Henkel: Na ja, da haben Sie nicht unrecht. Es gibt diese Unterschiede übrigens in allen Parteien. Ich habe festgestellt, dass Sigmar Gabriel sich auch herangemacht hat an die Pegida und meinte, man müsse mit diesen reden, und auch de Maizière hat gesagt, man müsse Verständnis zeigen. Also ich glaube, das ist parteiübergreifend, diese Unsicherheit, wie man mit diesen Personen fertig wird. Ich habe immer gesagt und ich bleibe dabei und ich fühle mich auch durch die letzten Entwicklungen bei Pegida bestätigt: Wir müssen Abstand bewahren.
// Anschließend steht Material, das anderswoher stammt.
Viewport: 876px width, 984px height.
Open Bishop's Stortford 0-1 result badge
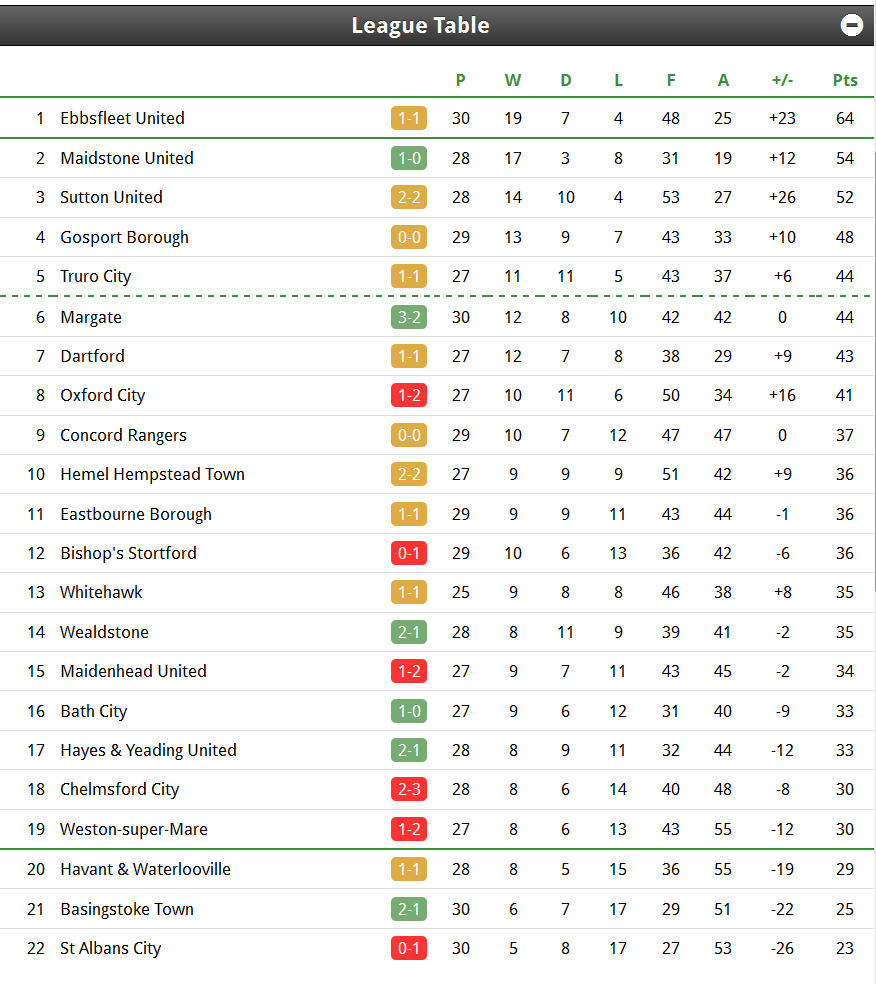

Und vor allen Dingen wenn man mit diesen Leuten redet, oder wenn man Verständnis zeigt, dann muss man aber auch gleichzeitig klar sagen, wofür man selbst steht. Und wir stehen eindeutig, da gibt es kein Vertun, auch bei Herrn Gauland nicht, wir stehen eindeutig auf der Position unserer politischen Leitlinien. Auch der leiseste Hauch von Ausländerfeindlichkeit darf in der AfD nicht Fuß fassen. Und wenn wir solche Typen haben in der Partei - und ich will gern zugeben, dass wir die hatten und sicherlich den einen oder anderen auch noch haben, dann sollen sie gehen. Übrigens interessanterweise habe ich inzwischen festgestellt, dass nach diesem Beschluss einige Leute ihre Mitgliederausweise wieder abgegeben haben, und das sind genau die Leute, von denen wir uns trennen wollen.
Kapern: Herr Henkel, was denken Sie, wie lange es dauert, bis die Union ihren Abschottungskurs gegenüber der AfD aufgibt und sich für Koalitionen offen zeigt?
Henkel: Na ja, das müssen Sie die Union fragen. Ich persönlich halte überhaupt nichts von einer Zusammenarbeit mit der Union auf Bundesebene, weil uns in einem ganz bestimmten Punkt Welten trennen, und das ist die Euro-Politik, und genau das ist ja der Grund, warum ich mich in dieser Partei so engagiert habe. Denn es wird doch jeden Tag offensichtlicher, dass der Euro ökonomisch und politisch nur Schaden in Europa anrichtet. Ich darf daran erinnern, dass wir vor der Eurokrise das beliebteste Land in Griechenland waren und heute, wenn Frau Merkel da hinfährt, muss sie von Tausenden von Polizisten beschützt werden. Das ist alles eine logische Folge der Euro-Politik, denn Frau Merkel muss natürlich als Vertreterin des möglicherweise größten Gläubigers ihre Nase immer in die inneren Angelegenheiten anderer Länder stecken, und das führt doch nicht zu einem gedeihlichen Zusammenleben in Europa. Das führt genau zum Gegenteil.
Kapern: Sagt Hans-Olaf Henkel, der Europaabgeordnete der Alternative für Deutschland. Das Gespräch haben wir vor der Sendung aufgezeichnet.
Äußerungen unserer Gesprächspartner geben deren eigene Auffassungen wieder. Der Deutschlandfunk macht sich Äußerungen seiner Gesprächspartner in Interviews und Diskussionen nicht zu eigen.